Le contenu ressemble souvent à première vue à des émissions pour enfants, mais s'effondre dès que vous y prêtez attention. C'est ce qui rend les choses troublantes. Les jeunes enfants ne sont pas équipés pour faire la distinction entre un contenu éducatif de haute qualité et une imitation générée par l’IA qui présente avec assurance des informations incorrectes. Une leçon de comptage qui donne des chiffres erronés peut paraître ridicule à un adulte, mais un enfant d'âge préscolaire n'a pas le même contexte. Internet a toujours eu des contenus douteux pour les enfants. Ce qui a changé, c'est l'échelle. L'IA générative permet la création de flux infinis de vidéos à un rythme qu'aucun créateur humain ne pourra jamais égaler. Et le système de recommandation de TikTok semble plus que disposé à les diffuser.

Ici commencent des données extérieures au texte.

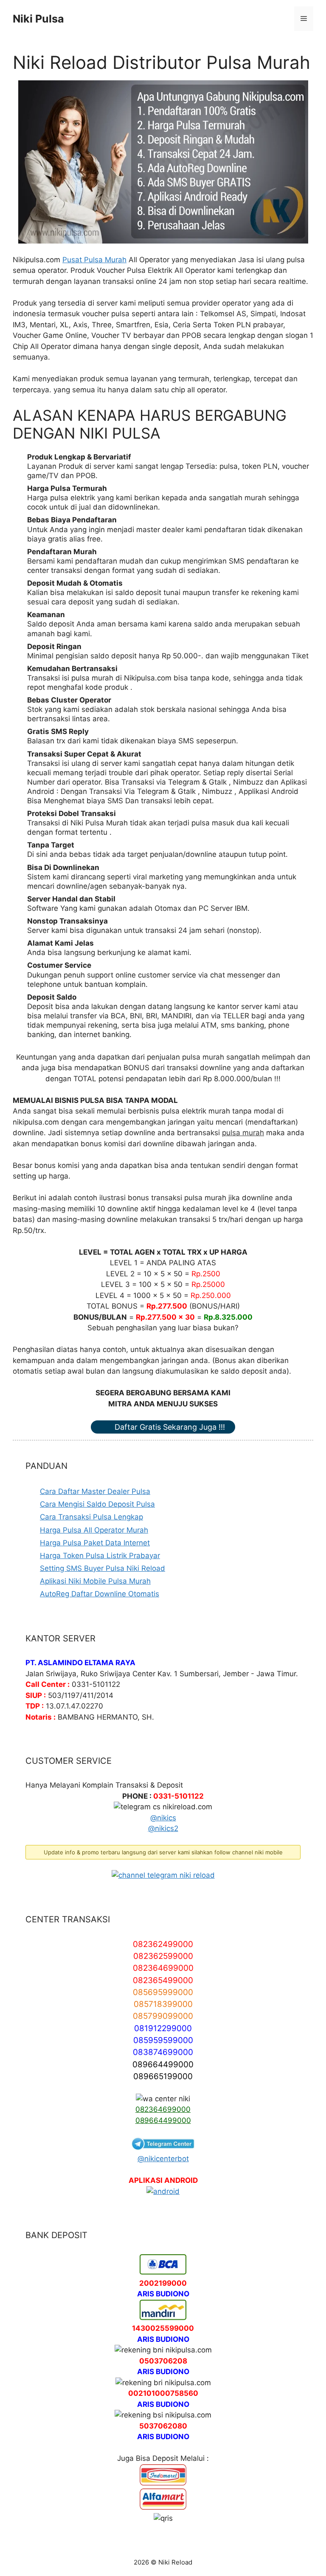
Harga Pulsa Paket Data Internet (95, 1543)
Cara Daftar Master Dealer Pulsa (95, 1491)
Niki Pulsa (38, 18)
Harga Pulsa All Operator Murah (94, 1530)
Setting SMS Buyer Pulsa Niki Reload (102, 1568)
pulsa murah (243, 1132)
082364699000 (163, 2109)
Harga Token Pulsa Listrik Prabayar (100, 1555)
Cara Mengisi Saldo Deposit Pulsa (97, 1504)
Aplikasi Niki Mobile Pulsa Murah (95, 1581)
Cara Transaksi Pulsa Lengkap (91, 1517)
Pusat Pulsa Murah (94, 259)
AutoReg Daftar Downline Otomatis (99, 1594)
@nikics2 (163, 1828)
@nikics (163, 1818)
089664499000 (163, 2120)
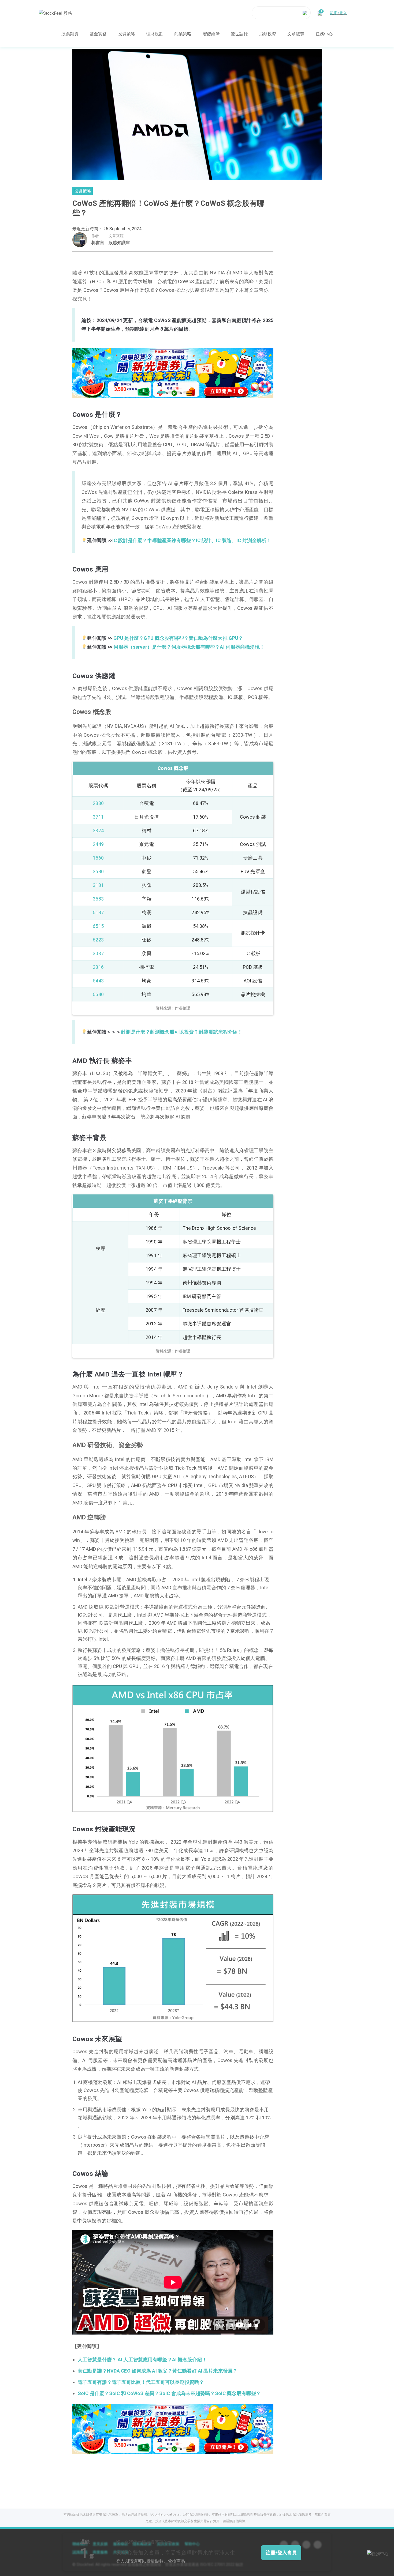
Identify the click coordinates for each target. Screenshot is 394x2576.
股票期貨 (70, 33)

Le problème s'étend également au-delà du contenu destiné aux enfants. L’étude a révélé que les vidéos éducatives, scientifiques, sur la santé et l’histoire figuraient parmi les catégories les plus fortement touchées par les dérives de l’IA. C’est particulièrement regrettable car ce sont précisément les sujets où la précision compte le plus. Il est assez facile de faire défiler un sketch comique mal généré. Une leçon d’histoire remplie de détails fabriqués ou une vidéo sur la santé présentant des conseils trompeurs est une tout autre histoire. Pour être honnête, tous les créateurs utilisant l’IA ne produisent pas des déchets. Certains créateurs expérimentent des présentateurs et des visuels générés par l'IA pour rendre les sujets éducatifs plus attrayants. Dans le meilleur des cas, l’IA fonctionne comme un outil qui soutient le travail du créateur plutôt que de le remplacer. Mais le rapport met en évidence une réalité croissante sur les réseaux sociaux : les incitations récompensent souvent le volume plutôt que la qualité. Si un créateur peut générer des dizaines de vidéos dans le temps qu’il fallait pour en réaliser une, les plateformes sont inondées de contenus techniquement regardables mais offrant très peu de substance.

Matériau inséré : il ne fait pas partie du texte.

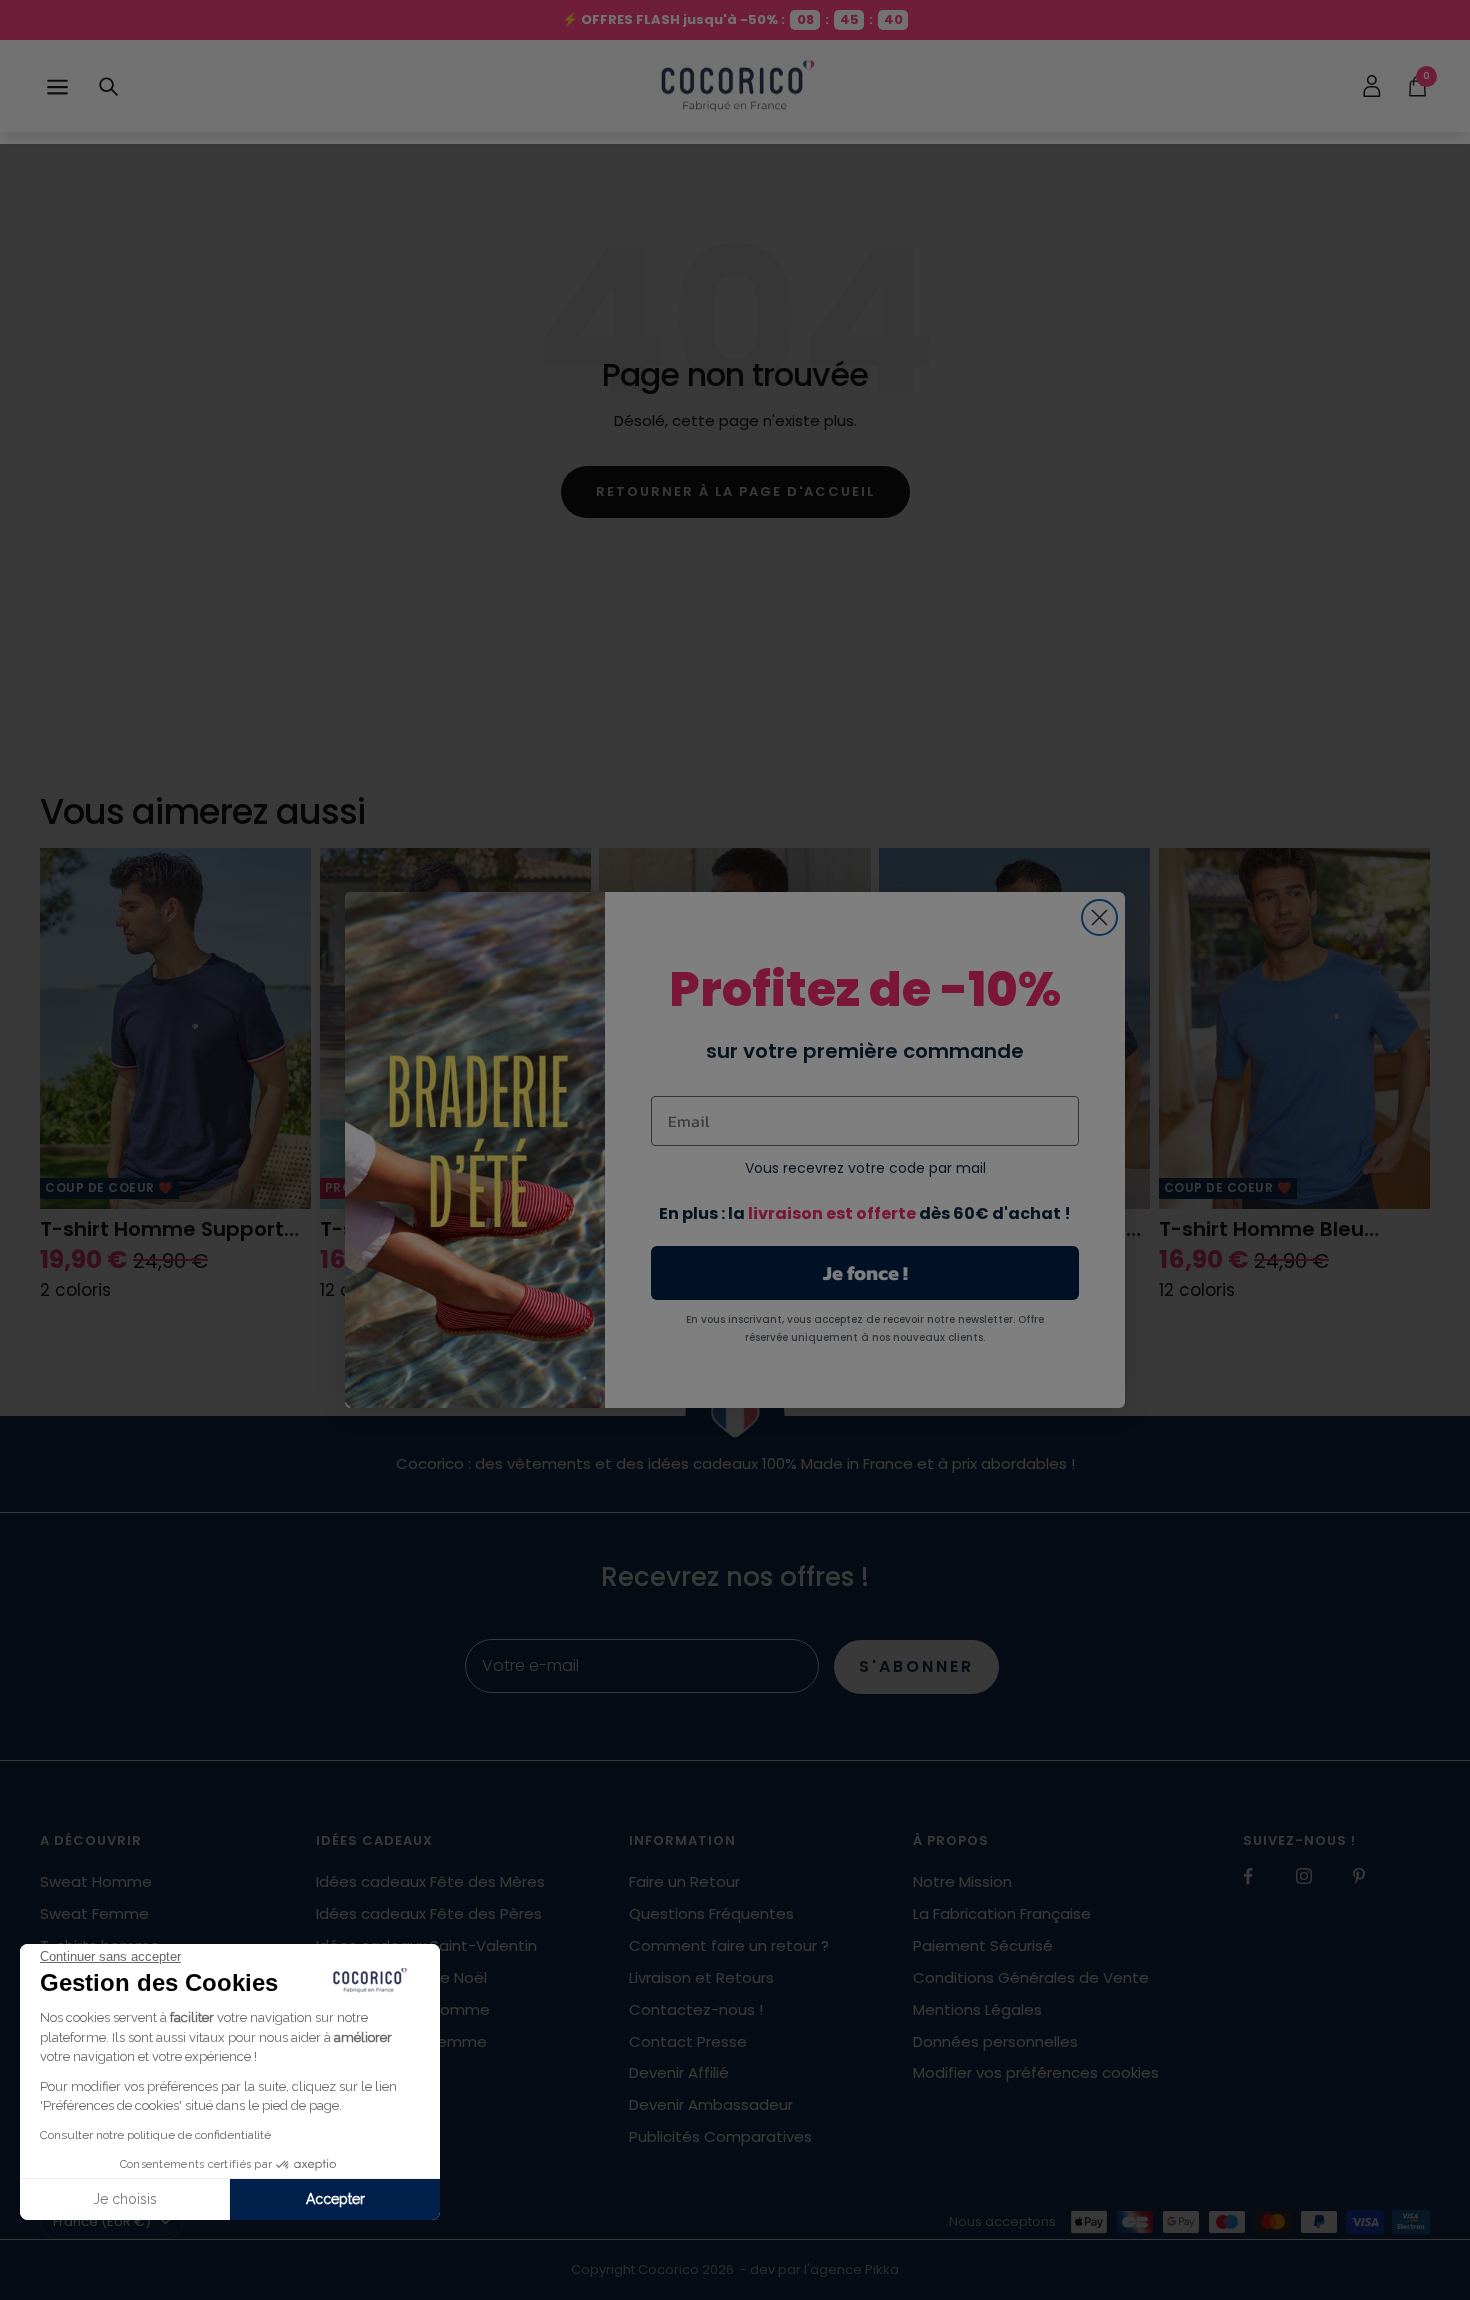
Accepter (335, 2199)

TikTok semble conscient que les utilisateurs en ont assez. La société a introduit des contrôles qui permettent aux utilisateurs de réduire la quantité de contenu généré par l’IA qu’ils voient et a investi dans des initiatives d’alphabétisation en matière d’IA. Pourtant, les recherches suggèrent que ces efforts pourraient avoir du mal à suivre le rythme des inondations. L’ironie est que les médias sociaux sont devenus populaires parce qu’ils offraient quelque chose de distinctement humain : la créativité, la personnalité, l’expertise et la connexion. L’IA peut étonnamment bien imiter toutes ces choses. Mais l’imitation n’est pas la même chose que l’authenticité. Alors que près de six vidéos sur dix vues par un nouvel utilisateur sont générées par l’IA, la question n’est plus de savoir si le slop de l’IA existe sur TikTok. La question est de savoir si c’est devenu une caractéristique déterminante de la plateforme. Et pour une génération d’enfants qui grandissent avec ces aliments, cette réponse compte plus que jamais.